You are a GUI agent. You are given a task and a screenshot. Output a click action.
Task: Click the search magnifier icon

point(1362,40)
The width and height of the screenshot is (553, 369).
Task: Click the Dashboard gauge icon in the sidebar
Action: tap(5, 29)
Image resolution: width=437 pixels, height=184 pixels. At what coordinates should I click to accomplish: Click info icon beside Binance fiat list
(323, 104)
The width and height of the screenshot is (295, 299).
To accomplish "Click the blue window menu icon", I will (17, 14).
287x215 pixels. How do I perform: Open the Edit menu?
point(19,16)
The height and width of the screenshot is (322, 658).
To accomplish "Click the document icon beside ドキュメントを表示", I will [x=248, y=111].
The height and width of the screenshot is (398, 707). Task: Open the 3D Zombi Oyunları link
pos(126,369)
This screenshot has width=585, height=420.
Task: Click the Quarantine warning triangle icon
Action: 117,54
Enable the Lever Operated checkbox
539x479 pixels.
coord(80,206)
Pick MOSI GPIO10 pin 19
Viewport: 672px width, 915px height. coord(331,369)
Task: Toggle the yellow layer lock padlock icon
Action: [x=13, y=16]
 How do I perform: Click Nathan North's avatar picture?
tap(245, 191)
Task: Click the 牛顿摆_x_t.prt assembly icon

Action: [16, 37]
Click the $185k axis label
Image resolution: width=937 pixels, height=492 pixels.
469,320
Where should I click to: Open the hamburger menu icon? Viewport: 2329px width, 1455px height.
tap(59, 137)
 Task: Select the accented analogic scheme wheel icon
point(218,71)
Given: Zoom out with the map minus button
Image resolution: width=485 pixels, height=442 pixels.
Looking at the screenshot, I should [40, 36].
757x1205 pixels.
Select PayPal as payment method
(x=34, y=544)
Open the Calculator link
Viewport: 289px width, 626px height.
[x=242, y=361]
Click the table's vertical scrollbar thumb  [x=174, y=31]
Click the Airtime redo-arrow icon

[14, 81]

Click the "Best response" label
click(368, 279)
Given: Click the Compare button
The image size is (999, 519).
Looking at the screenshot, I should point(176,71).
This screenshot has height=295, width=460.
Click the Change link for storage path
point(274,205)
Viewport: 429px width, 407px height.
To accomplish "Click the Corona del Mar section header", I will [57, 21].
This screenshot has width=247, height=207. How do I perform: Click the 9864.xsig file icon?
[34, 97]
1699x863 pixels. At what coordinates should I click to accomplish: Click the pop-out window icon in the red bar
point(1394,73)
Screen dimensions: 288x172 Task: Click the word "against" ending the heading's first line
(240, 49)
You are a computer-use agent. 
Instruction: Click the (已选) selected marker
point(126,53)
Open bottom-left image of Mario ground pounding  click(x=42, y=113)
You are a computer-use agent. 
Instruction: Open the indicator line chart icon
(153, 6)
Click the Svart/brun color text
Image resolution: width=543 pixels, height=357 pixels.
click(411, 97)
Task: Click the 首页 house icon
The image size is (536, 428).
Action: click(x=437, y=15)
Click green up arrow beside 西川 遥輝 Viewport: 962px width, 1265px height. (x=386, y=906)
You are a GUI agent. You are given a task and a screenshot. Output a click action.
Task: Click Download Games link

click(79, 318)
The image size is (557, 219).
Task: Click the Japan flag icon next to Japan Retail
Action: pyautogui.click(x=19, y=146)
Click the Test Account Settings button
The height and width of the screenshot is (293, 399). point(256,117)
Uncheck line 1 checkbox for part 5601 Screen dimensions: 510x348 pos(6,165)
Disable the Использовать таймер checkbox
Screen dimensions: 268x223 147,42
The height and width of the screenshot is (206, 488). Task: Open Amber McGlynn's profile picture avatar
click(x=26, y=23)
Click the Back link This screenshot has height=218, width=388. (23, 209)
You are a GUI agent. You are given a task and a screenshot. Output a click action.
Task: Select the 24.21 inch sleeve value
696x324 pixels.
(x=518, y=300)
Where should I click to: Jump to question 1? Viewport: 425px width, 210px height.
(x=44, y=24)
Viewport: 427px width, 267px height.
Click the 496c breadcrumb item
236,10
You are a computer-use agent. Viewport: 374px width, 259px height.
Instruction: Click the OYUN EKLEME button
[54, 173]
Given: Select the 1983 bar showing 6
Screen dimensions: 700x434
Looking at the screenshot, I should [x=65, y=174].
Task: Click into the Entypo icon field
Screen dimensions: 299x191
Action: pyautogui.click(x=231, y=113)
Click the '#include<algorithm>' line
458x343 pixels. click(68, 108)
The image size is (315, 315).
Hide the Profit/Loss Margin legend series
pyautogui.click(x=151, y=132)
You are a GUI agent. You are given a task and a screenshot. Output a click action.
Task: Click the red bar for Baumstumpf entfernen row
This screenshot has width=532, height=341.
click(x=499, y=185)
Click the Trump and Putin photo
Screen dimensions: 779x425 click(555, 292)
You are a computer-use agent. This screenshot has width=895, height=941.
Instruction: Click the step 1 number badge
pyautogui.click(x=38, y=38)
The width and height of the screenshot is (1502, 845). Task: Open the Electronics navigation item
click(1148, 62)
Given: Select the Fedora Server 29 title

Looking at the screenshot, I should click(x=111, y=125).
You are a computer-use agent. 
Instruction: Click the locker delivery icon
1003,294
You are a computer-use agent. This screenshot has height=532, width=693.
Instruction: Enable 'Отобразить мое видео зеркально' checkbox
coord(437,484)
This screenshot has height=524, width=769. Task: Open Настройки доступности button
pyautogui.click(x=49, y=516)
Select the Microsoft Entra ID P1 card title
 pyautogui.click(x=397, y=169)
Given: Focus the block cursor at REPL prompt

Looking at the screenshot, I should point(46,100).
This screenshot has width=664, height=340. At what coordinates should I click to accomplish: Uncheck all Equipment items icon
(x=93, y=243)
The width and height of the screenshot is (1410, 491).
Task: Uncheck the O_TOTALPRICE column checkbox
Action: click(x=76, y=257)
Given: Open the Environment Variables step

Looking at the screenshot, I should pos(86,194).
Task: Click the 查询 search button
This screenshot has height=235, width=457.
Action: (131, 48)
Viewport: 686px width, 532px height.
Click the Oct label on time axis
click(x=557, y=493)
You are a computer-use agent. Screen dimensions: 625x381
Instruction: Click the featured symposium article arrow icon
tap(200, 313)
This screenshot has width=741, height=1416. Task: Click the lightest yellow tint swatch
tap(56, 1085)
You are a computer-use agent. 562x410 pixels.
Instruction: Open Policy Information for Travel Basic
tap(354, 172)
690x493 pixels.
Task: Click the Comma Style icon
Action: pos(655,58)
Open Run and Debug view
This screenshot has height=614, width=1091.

EXERCISE OBJECTIVE: Where the string "will" shows up in the listing above, copy the line that holds it.

REPLY:
To accomplish "Click the blue window menu icon", I will (17, 14).
To accomplish "Click the document icon beside ドキュメントを表示", I will [x=248, y=111].
To accomplish "Click the Corona del Mar section header", I will [57, 21].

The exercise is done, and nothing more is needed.